Review – Oedipus, Pleasance Courtyard Theatre, Edinburgh Fringe

Monday 15 August 2011

“Sh*t” moaned the woman heading the queue at the Pleasance Courtyard.

“He’s the reason we booked,” the He being Steven Berkoff, who would not be offering his Creon at Saturday afternoon’s performance.

But she needn’t have worried. Mr Matthew Cullum covered the indisposition splendidly and since this is Oedipus by Steven Berkoff (after Sophocles) the auteur’s presence could be felt throughout it like the letters running through a stick of (Sisyphean?) rock.

We need not concern you overly with the plot. Oedipus married his mother Jocasta (“Where he exits he enters”) which of course leads to..well that would need a spoiler alert.
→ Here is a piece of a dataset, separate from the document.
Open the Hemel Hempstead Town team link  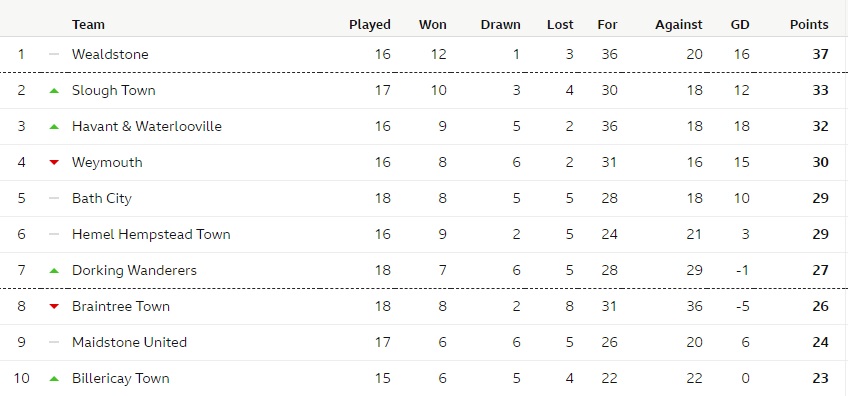click(151, 234)
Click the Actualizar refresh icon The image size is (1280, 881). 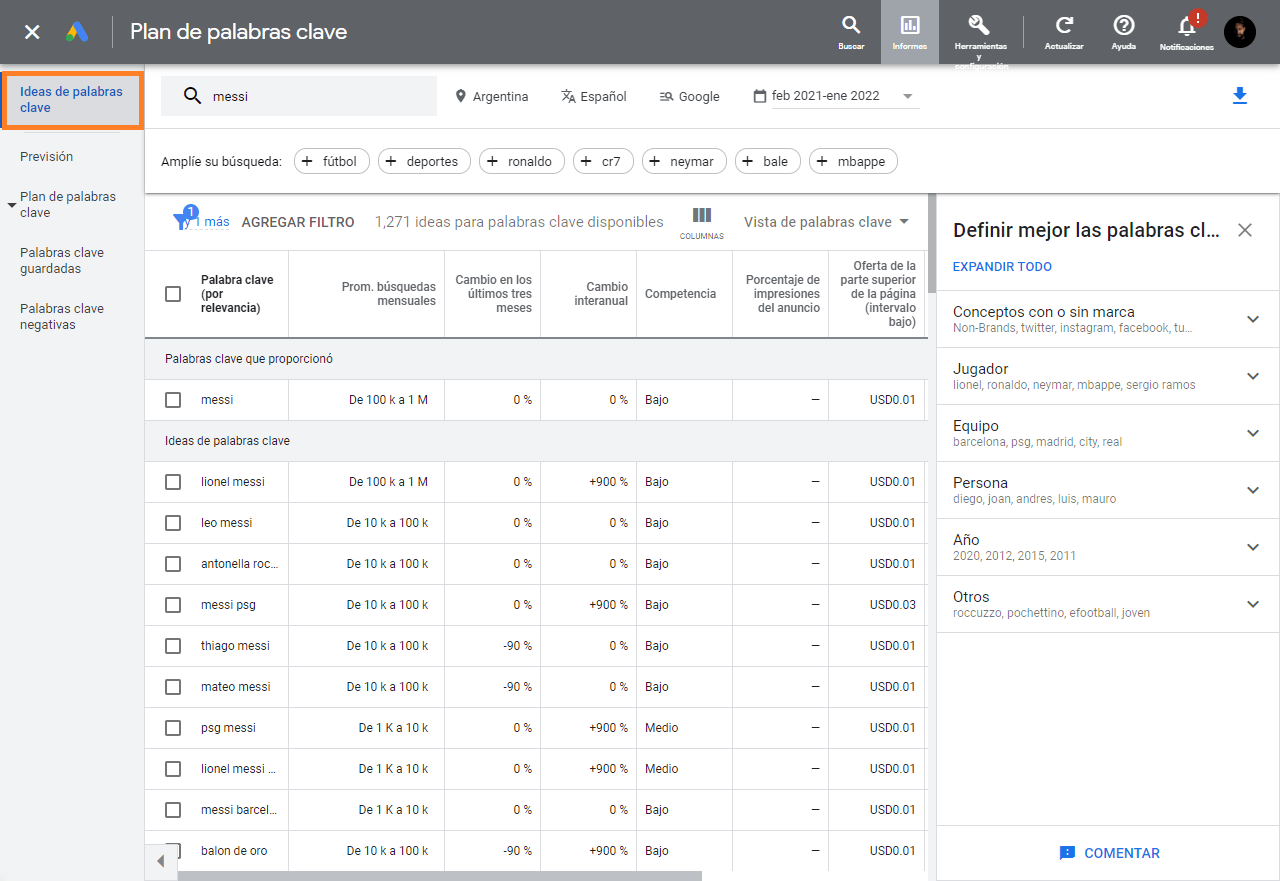click(x=1063, y=32)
Simon Merrells who so impressed the Whingers in Berkoff’s On the Waterfront does so again in the title role. Anita Dobson as his mother/wife is strangely mesmerising as she wafts through the proceedings done up like a sixties cocktail party hostess wiggling her fingers constantly as though she’s having trouble getting her nails to dry.
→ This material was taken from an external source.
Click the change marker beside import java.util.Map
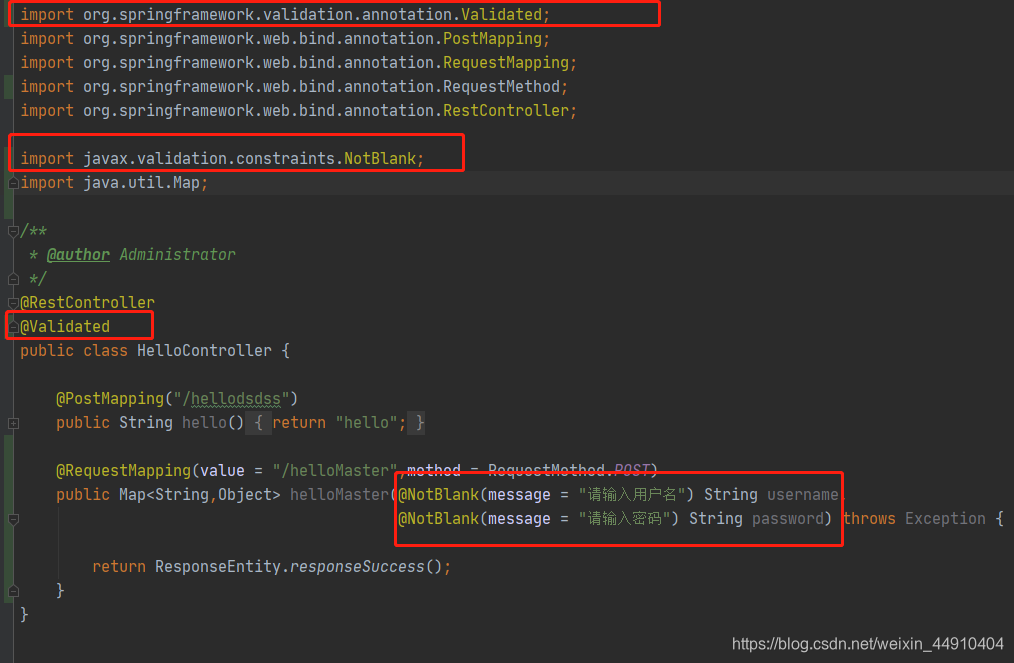The height and width of the screenshot is (663, 1014). click(x=6, y=183)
It’s all stunningly staged and lit (Mike Robertson) with the excellent Greek chorus forming typically Berkoffian Last Supper style tableaux against a Dali-esque background (Design by Michael Vale). If it goes on just a little longer than necessary there’s a bit of traditional Greek dancing to help you through. Less Greek chorus, more chorus boys.

Note to the producers: Get Miss Dobson some quick-drying nail varnish so she can stop waving her hands about for the hour and 40 minutes.